TASK INPUT section start
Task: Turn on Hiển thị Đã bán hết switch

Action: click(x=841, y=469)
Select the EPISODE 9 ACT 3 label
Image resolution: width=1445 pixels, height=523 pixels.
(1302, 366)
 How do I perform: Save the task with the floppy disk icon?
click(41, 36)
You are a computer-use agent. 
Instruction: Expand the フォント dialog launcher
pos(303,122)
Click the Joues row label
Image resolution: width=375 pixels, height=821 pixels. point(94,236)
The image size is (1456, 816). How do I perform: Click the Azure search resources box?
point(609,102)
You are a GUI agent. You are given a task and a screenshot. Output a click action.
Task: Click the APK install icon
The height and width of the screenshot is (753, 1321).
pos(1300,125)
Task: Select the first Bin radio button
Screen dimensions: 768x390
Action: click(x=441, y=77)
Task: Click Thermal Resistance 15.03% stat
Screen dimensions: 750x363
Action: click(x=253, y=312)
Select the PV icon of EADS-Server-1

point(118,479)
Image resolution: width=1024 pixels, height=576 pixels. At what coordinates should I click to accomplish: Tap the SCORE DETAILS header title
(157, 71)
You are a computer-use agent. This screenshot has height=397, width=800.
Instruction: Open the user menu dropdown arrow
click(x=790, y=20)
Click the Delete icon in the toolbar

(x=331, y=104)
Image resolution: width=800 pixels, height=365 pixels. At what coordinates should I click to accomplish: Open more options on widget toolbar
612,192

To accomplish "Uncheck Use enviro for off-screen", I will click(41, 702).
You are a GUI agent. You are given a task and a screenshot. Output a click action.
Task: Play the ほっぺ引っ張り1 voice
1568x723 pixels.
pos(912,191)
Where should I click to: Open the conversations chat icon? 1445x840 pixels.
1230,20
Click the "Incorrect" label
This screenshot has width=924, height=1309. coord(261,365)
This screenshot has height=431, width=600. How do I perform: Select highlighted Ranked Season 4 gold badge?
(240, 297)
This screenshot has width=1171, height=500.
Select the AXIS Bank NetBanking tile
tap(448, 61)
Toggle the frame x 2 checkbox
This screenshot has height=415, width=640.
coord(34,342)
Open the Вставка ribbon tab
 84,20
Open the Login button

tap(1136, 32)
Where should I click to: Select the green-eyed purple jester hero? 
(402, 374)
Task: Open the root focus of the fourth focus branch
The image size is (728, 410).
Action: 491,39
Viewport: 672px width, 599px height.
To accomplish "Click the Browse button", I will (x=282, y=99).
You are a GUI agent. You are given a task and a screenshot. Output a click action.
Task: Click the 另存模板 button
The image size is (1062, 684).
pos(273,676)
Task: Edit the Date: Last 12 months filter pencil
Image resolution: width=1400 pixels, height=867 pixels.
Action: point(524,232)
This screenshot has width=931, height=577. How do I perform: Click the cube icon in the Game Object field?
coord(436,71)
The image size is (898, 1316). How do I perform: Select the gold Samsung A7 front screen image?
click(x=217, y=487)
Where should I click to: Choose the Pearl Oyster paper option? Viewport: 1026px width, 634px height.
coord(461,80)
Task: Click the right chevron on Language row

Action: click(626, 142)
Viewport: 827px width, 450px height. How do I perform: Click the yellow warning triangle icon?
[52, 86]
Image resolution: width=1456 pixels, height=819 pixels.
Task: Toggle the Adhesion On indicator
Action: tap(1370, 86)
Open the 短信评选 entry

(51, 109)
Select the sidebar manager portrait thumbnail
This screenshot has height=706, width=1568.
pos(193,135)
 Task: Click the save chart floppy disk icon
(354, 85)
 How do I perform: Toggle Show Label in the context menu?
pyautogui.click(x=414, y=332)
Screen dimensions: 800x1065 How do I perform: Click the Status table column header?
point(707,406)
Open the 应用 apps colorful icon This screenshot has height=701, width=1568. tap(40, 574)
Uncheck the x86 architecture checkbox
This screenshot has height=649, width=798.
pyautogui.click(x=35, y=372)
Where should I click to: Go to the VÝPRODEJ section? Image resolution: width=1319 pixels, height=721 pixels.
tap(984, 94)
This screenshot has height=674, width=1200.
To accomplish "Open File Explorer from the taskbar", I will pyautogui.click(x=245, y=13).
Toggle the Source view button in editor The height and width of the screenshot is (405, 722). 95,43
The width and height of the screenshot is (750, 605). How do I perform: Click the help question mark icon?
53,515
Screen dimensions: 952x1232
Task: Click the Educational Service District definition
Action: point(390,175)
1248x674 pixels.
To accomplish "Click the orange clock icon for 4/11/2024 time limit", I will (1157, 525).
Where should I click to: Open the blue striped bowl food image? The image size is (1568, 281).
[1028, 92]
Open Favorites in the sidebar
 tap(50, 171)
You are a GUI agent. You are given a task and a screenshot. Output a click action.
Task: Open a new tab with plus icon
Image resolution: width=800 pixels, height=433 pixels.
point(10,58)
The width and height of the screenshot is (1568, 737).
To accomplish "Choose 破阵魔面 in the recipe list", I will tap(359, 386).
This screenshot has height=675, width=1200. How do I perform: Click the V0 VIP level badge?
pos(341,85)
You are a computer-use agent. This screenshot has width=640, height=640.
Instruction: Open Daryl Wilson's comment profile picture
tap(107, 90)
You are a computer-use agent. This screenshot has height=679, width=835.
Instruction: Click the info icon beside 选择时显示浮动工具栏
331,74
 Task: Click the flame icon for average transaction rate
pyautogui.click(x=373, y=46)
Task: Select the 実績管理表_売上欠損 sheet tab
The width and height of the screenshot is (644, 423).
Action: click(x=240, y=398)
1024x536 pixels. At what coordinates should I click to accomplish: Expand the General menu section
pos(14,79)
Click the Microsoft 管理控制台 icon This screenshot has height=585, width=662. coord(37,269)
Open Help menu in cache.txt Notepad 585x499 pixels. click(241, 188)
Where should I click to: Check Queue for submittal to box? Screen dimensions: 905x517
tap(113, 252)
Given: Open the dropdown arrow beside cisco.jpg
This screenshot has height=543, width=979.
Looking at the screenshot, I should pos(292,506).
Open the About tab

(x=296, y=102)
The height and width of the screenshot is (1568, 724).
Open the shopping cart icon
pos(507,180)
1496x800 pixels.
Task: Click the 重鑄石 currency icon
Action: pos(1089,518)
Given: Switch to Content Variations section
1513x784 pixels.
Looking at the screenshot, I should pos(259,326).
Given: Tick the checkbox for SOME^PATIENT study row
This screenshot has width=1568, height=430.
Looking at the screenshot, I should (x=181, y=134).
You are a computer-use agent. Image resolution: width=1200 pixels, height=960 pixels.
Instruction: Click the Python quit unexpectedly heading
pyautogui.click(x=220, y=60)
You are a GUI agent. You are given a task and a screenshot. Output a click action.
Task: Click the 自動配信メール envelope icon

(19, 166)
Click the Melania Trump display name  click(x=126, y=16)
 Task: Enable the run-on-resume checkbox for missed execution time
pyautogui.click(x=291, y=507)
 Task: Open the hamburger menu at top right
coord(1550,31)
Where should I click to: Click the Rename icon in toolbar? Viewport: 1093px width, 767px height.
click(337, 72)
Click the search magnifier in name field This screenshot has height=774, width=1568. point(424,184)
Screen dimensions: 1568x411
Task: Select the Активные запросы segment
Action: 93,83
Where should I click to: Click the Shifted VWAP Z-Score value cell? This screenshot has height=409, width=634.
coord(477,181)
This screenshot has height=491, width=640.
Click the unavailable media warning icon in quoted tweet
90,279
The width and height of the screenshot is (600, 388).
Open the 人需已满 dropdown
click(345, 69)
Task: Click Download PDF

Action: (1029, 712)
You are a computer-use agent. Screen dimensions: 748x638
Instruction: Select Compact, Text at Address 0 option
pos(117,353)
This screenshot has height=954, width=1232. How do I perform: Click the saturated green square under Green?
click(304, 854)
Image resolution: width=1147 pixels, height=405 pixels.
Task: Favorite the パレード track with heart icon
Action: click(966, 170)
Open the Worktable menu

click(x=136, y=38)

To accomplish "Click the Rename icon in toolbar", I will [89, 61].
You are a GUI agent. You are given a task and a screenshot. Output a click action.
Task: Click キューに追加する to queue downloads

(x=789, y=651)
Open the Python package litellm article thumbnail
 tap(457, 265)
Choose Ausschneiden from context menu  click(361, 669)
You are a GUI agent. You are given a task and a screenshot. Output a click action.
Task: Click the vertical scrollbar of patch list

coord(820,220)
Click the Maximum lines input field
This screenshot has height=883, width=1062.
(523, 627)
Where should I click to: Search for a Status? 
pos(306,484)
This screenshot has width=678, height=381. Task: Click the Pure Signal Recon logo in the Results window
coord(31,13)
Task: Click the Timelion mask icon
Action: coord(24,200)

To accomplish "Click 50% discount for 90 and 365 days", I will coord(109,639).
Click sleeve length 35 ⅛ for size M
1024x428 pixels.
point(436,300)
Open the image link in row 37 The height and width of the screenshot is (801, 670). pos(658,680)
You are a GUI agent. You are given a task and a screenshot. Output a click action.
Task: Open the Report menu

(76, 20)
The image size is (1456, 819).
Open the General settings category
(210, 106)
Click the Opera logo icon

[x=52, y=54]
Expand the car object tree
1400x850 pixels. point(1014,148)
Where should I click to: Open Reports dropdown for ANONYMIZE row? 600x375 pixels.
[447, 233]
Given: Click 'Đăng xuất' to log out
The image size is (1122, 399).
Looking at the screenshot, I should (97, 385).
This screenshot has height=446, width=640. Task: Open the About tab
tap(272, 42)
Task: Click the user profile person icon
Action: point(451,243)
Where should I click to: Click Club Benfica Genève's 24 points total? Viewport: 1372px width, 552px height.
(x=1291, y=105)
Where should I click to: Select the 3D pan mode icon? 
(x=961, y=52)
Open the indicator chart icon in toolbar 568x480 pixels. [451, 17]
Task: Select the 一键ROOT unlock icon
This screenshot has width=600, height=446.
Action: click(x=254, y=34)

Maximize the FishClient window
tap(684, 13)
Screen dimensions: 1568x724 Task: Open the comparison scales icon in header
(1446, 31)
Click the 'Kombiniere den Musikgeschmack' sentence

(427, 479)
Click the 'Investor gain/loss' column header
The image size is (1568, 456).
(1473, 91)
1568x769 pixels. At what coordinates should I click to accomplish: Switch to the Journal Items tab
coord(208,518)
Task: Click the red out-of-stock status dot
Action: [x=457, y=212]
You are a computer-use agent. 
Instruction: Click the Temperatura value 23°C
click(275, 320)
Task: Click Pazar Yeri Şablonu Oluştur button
TASK INPUT section end
**ASSIGNMENT**
Starting at the line with "Where should I click to: Go" and ending at the line with "Open Help menu", print each line of the listing above exactly, with no other lines.

**RESPONSE AREA**
Where should I click to: Go to the VÝPRODEJ section? Image resolution: width=1319 pixels, height=721 pixels.
tap(984, 94)
This screenshot has height=674, width=1200.
To accomplish "Open File Explorer from the taskbar", I will pyautogui.click(x=245, y=13).
Toggle the Source view button in editor The height and width of the screenshot is (405, 722). 95,43
The width and height of the screenshot is (750, 605). How do I perform: Click the help question mark icon?
53,515
Screen dimensions: 952x1232
Task: Click the Educational Service District definition
Action: point(390,175)
1248x674 pixels.
To accomplish "Click the orange clock icon for 4/11/2024 time limit", I will (1157, 525).
Where should I click to: Open the blue striped bowl food image? The image size is (1568, 281).
[1028, 92]
Open Favorites in the sidebar
 tap(50, 171)
You are a GUI agent. You are given a task and a screenshot. Output a click action.
Task: Open a new tab with plus icon
Image resolution: width=800 pixels, height=433 pixels.
point(10,58)
The width and height of the screenshot is (1568, 737).
To accomplish "Choose 破阵魔面 in the recipe list", I will tap(359, 386).
This screenshot has height=675, width=1200. How do I perform: Click the V0 VIP level badge?
pos(341,85)
You are a computer-use agent. This screenshot has width=640, height=640.
Instruction: Open Daryl Wilson's comment profile picture
tap(107, 90)
You are a computer-use agent. This screenshot has height=679, width=835.
Instruction: Click the info icon beside 选择时显示浮动工具栏
331,74
 Task: Click the flame icon for average transaction rate
pyautogui.click(x=373, y=46)
Task: Select the 実績管理表_売上欠損 sheet tab
The width and height of the screenshot is (644, 423).
Action: click(x=240, y=398)
1024x536 pixels. At what coordinates should I click to accomplish: Expand the General menu section
pos(14,79)
Click the Microsoft 管理控制台 icon This screenshot has height=585, width=662. coord(37,269)
Open Help menu in cache.txt Notepad 585x499 pixels. click(241, 188)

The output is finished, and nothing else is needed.